PAGE EXCERPT
---------------

About the only real plan for action that ever got discussed at these WAR meetings was the project to set up a women's center in New York. And you should have seen the fur fly over that one. We had all been furious with Tom Lloyd when he got funding for his ghetto arts programs, but there was no end to the jockeying for power to get a foot in the door of this women's center. Jackie Skiles, one of the most masculine of the women there and certainly one of the most aggressive, was always being called onto the carpet for trying to get things done, and sooner or later we would get back to our kvetch sessions again, which a a lot of the women seemed to think was the main reason for getting together. But there was still tons of plotting going on behind the scenes, with everybody trying to outdo each other with a ferocity men could just barely match.

There were just so many things wrong with this branch of the women's movement that I find it hard to count them all. First of all, we were so unhip, it wasn't funny. The women had no really new or striking or radical ideas, they just wanted in on the action of the men. We called others sexist, but we ourselves were just as sexist as any Latin country because we went on insisting that there are only two sexes and you can tell them apart by the shape of their genitals. To me this is just plain benighted and primitive.

---------------

DATA FOR THIS TASK
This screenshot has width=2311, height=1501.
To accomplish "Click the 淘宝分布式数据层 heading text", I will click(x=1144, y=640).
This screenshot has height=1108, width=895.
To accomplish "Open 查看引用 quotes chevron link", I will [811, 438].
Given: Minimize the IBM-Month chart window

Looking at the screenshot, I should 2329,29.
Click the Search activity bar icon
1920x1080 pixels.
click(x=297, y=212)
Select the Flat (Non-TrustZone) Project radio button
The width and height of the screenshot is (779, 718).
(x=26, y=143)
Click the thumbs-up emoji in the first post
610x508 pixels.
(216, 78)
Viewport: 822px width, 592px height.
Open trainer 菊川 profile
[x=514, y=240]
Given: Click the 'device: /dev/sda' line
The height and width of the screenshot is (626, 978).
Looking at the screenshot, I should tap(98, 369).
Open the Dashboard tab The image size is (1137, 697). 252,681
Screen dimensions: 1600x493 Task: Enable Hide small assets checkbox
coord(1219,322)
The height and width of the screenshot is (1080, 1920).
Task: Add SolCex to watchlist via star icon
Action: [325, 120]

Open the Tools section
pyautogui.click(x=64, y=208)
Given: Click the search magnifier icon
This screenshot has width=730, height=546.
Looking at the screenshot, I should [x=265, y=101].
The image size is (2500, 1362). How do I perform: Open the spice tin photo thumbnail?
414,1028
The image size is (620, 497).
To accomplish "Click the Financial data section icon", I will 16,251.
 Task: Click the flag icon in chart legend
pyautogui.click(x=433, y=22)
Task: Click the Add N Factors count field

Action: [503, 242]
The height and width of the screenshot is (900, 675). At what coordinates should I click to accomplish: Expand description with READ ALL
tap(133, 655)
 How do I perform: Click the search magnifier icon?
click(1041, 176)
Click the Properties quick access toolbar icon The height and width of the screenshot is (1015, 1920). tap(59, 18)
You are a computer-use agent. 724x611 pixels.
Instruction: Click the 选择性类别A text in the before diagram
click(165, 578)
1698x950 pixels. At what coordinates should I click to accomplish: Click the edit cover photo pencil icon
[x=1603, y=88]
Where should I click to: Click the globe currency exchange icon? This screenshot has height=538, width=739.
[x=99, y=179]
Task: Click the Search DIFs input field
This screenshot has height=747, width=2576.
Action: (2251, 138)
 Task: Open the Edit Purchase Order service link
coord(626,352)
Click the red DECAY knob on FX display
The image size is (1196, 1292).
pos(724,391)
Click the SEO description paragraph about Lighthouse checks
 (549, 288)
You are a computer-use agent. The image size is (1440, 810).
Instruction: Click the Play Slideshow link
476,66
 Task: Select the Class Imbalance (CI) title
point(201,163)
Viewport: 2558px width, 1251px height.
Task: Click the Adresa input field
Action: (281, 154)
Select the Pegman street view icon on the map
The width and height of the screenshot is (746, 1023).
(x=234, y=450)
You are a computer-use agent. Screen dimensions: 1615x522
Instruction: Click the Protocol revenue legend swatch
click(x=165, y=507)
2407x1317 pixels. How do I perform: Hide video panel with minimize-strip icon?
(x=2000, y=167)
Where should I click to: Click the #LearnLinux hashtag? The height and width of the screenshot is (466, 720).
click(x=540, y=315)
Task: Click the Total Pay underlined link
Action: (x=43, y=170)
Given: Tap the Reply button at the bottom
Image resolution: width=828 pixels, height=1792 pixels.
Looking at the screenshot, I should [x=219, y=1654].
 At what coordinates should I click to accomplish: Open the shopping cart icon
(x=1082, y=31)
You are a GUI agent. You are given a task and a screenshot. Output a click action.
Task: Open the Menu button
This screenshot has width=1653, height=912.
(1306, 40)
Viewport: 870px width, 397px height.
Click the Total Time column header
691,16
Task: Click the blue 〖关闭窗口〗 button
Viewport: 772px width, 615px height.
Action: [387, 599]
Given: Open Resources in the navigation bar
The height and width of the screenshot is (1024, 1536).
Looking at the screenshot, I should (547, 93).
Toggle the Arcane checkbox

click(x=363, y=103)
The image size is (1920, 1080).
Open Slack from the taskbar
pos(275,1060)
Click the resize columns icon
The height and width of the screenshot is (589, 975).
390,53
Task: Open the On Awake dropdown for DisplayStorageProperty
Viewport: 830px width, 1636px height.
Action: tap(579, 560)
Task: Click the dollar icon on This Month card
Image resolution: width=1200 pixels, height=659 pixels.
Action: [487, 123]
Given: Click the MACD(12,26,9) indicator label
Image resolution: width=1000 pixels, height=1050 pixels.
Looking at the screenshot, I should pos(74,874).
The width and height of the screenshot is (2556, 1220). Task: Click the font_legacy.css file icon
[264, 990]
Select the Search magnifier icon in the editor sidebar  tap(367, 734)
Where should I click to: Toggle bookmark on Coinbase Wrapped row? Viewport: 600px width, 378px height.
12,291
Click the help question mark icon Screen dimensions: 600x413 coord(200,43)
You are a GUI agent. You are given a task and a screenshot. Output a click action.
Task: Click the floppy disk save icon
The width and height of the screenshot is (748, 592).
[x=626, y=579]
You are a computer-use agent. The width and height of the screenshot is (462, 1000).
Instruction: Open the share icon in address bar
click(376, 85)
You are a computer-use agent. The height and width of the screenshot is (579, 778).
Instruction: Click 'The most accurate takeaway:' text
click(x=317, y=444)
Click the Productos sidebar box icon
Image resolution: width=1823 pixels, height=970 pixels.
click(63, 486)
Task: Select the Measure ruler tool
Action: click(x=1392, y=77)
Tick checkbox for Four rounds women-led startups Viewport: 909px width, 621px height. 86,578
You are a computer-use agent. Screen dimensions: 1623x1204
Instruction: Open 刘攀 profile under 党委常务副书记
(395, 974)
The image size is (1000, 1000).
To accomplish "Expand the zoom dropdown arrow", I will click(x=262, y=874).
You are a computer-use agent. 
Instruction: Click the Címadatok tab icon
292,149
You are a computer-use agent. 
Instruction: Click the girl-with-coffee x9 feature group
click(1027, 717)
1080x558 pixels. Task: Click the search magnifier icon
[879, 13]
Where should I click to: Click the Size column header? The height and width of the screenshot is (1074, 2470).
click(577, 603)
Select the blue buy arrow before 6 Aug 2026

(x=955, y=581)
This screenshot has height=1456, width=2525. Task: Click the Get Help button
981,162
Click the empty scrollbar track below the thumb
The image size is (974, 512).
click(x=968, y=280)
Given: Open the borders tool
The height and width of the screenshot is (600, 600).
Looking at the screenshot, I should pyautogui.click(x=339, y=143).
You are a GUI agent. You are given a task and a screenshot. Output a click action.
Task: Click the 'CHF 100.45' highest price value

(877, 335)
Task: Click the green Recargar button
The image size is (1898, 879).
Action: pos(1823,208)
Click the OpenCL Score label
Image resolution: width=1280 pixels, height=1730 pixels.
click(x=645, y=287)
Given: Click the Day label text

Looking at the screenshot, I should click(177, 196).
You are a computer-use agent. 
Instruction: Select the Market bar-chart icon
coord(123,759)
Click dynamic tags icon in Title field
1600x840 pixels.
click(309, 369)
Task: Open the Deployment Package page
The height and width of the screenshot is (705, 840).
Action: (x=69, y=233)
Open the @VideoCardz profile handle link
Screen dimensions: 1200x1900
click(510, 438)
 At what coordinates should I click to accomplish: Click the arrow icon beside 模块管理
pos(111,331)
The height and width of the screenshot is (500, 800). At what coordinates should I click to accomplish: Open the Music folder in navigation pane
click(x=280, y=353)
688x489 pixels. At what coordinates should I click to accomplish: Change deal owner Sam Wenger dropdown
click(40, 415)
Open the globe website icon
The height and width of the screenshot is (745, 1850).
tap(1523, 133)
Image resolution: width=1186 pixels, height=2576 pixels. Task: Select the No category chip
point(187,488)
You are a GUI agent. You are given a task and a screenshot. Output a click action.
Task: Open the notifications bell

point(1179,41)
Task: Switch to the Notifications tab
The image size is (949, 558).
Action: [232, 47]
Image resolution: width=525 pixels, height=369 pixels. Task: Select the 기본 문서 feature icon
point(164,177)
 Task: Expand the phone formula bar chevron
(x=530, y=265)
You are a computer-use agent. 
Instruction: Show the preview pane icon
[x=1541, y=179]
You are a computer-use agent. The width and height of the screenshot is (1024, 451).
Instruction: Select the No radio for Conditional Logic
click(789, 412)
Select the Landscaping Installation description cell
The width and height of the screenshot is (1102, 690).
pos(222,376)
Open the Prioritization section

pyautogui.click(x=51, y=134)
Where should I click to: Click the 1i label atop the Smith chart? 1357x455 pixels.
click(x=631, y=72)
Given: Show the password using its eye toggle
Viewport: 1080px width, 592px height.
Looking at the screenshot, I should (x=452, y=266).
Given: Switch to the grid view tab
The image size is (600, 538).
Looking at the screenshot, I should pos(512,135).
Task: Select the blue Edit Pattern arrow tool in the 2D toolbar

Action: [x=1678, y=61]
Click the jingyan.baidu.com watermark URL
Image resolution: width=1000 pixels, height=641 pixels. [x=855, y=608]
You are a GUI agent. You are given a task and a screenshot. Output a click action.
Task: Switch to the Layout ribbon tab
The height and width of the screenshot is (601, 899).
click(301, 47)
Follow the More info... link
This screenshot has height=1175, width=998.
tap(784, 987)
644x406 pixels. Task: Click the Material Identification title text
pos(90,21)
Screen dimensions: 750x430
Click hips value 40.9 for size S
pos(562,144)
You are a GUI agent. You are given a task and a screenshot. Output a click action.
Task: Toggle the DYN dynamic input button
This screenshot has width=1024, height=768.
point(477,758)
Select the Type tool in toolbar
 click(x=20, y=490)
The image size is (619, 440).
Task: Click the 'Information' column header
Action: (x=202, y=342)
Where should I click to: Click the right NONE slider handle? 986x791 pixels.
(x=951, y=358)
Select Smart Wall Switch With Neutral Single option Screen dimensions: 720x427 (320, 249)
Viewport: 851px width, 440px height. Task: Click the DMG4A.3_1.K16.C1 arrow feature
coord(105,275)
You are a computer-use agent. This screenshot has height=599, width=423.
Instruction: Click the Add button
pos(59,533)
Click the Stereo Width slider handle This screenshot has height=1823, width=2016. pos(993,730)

---------------

YOUR TASKS
1. Write out the stretch of the WAR meetings passage from "About the only" through "just barely match.".
2. Reproduce the stretch of the listing from its first line through the line that contains "click(1041, 176)", with both ends included.
The passage on the WAR meetings and the listing were drawn from unrelated sources.

SOLUTION SET
1.
About the only real plan for action that ever got discussed at these WAR meetings was the project to set up a women's center in New York. And you should have seen the fur fly over that one. We had all been furious with Tom Lloyd when he got funding for his ghetto arts programs, but there was no end to the jockeying for power to get a foot in the door of this women's center. Jackie Skiles, one of the most masculine of the women there and certainly one of the most aggressive, was always being called onto the carpet for trying to get things done, and sooner or later we would get back to our kvetch sessions again, which a a lot of the women seemed to think was the main reason for getting together. But there was still tons of plotting going on behind the scenes, with everybody trying to outdo each other with a ferocity men could just barely match.

2.
This screenshot has width=2311, height=1501.
To accomplish "Click the 淘宝分布式数据层 heading text", I will click(x=1144, y=640).
This screenshot has height=1108, width=895.
To accomplish "Open 查看引用 quotes chevron link", I will [811, 438].
Given: Minimize the IBM-Month chart window

Looking at the screenshot, I should 2329,29.
Click the Search activity bar icon
1920x1080 pixels.
click(x=297, y=212)
Select the Flat (Non-TrustZone) Project radio button
The width and height of the screenshot is (779, 718).
(x=26, y=143)
Click the thumbs-up emoji in the first post
610x508 pixels.
(216, 78)
Viewport: 822px width, 592px height.
Open trainer 菊川 profile
[x=514, y=240]
Given: Click the 'device: /dev/sda' line
The height and width of the screenshot is (626, 978).
Looking at the screenshot, I should tap(98, 369).
Open the Dashboard tab The image size is (1137, 697). 252,681
Screen dimensions: 1600x493 Task: Enable Hide small assets checkbox
coord(1219,322)
The height and width of the screenshot is (1080, 1920).
Task: Add SolCex to watchlist via star icon
Action: [325, 120]

Open the Tools section
pyautogui.click(x=64, y=208)
Given: Click the search magnifier icon
This screenshot has width=730, height=546.
Looking at the screenshot, I should [x=265, y=101].
The image size is (2500, 1362). How do I perform: Open the spice tin photo thumbnail?
414,1028
The image size is (620, 497).
To accomplish "Click the Financial data section icon", I will 16,251.
 Task: Click the flag icon in chart legend
pyautogui.click(x=433, y=22)
Task: Click the Add N Factors count field

Action: [503, 242]
The height and width of the screenshot is (900, 675). At what coordinates should I click to accomplish: Expand description with READ ALL
tap(133, 655)
 How do I perform: Click the search magnifier icon?
click(1041, 176)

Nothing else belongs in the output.